ちょっと気楽になった夜
お悩み相談の痛快なアドバイスが人気。
人生の格言で多くの人の心を動かすDJあおいが
あなたの夜をちょっと気楽にします。
逃げ回る人生の行き着く先にも幸せはある
今の小学校の給食事情は、アレルギーの件もあって『お残し』も一貫して寛容になっているのですけども、私の世代はそこまで一貫性がなく、担任の先生によって大きく方針が異なっていたように思います。
隣のクラスは『お残し』にそれほどうるさくなく、お互いの合意があれば譲渡も自由だったのに対して、私のクラスでは担任の先生がバキバキの昭和脳で、『お残し』は一切認められず、全て食べ終わるまで席を立ってはいけないという鋼鉄の掟がありました。
私は幸い食べ物の好き嫌いがなくそれほど苦労はしませんでしたが、午後の授業になってもトマトやブロッコリーと睨めっこをしている生徒が後を絶ちませんでした。

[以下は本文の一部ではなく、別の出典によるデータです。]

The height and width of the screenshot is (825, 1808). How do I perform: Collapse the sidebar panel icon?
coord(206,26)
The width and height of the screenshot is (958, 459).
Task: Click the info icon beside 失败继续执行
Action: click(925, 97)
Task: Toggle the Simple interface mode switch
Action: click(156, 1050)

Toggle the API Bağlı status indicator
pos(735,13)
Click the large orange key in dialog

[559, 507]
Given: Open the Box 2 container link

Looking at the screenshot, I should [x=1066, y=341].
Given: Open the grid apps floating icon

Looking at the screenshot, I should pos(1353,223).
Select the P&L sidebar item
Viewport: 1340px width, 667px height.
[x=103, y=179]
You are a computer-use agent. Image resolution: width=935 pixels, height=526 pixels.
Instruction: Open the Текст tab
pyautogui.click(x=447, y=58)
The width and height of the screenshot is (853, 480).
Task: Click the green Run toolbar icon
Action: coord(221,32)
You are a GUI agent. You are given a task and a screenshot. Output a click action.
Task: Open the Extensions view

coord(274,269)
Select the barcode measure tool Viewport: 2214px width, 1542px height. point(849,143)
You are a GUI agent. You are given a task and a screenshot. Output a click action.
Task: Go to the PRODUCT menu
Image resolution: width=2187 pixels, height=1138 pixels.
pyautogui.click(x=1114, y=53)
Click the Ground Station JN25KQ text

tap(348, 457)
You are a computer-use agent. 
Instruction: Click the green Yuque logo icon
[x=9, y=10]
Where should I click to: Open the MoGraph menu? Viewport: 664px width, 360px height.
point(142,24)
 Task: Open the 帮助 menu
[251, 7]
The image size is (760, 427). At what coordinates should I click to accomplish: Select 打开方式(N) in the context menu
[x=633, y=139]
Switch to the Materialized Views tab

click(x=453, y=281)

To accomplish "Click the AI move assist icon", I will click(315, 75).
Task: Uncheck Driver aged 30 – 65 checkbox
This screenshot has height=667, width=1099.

私の幼馴染であるA君もそのひとりで、給食の献立表を見てはため息をついている姿を何度も見ていますし、苦手なメニューの日には学校を休んだことも何度かありました。
『あと何年給食と付き合わなければならないのだろう…』と途方に暮れていたA君でしたが、ある日私が『どうやら私立の中学には給食がなく、購買や食堂で自分の好きなものを食べられるらしい』と話をしたところ、目を爛々と輝かせて『私立の中学にオレは行く!』と海賊王宣言のように決意を固めてみせました。
しかしその学校は頭のよろしい子しか入れない狭き門であり、成績が中の下であったA君が入れるとは私は思っていませんでした。
ところがA君の『給食嫌いパワー』は凄まじく、みるみるうちに成績は中の下から上の下へ、そしてお受験前には上の上まで上り詰めたのです。
見事難関校の受験に合格し、夢のノー給食スクールライフを満喫していたA君でしたが、彼にはもうひとつの悩みの種がありました。
彼の実家は地元で小さな建設業を営んでおり、このままいけば一人息子であるA君が後継になる手筈で、彼の両親もそれを望んでいたようです。
しかしA君はそれがイヤで堪らなく、その定められた人生をどうにかして壊そうと頭を抱えていました。
そこでA君は医者になることを決意します。
『医者という名目なら親も反対するはずがない』という安直で不純な動機でしたが、結果的に彼は医学の道に進むことになりました。
そして研修医を経て今は都内の総合病院で立派に医者として日夜従事しています。
『給食が嫌い』という理由で私立の学校に行き、『家業を継ぎたくない』という理由で医者になり、彼の人生は終始逃げ回っているように思えますが、結果論的に言えば幸せそうなんですよね。
『やりたいこと』ってコロコロと移ろいやすくて、夢や希望も妥協が酷かったりするじゃないですか。
そしてやりたいことも夢や希望も見失って途方に暮れることも人生ではよくあることです。
しかし『こうはなりたくない』というイメージって終始一貫していると思うんですよね。
その『こうはなりたくない』というネガティブなイメージを推進力に変換できたら、A君のような運命を捻じ曲げる凄まじいパワーが生まれると思うんです。
『こうなりたい』という前向きなイメージよりも、『こうはなりたくない』というネガティブなイメージの方が人生を一変する力になり得るんじゃないでしょうか。
夢や希望ばかりが持て囃されているご時世ですが、本当は『なりたくない自分』を大切にしなければならないような気がしてなりません。
何が前向きで何が後ろ向きなのかはわかりませんが、進んだ先に幸せがあればそれが全て、人生なんて所詮結果論でしかありませんからね。
全力で逃げることもまた、結果的に前向きなことになり得るのですよ。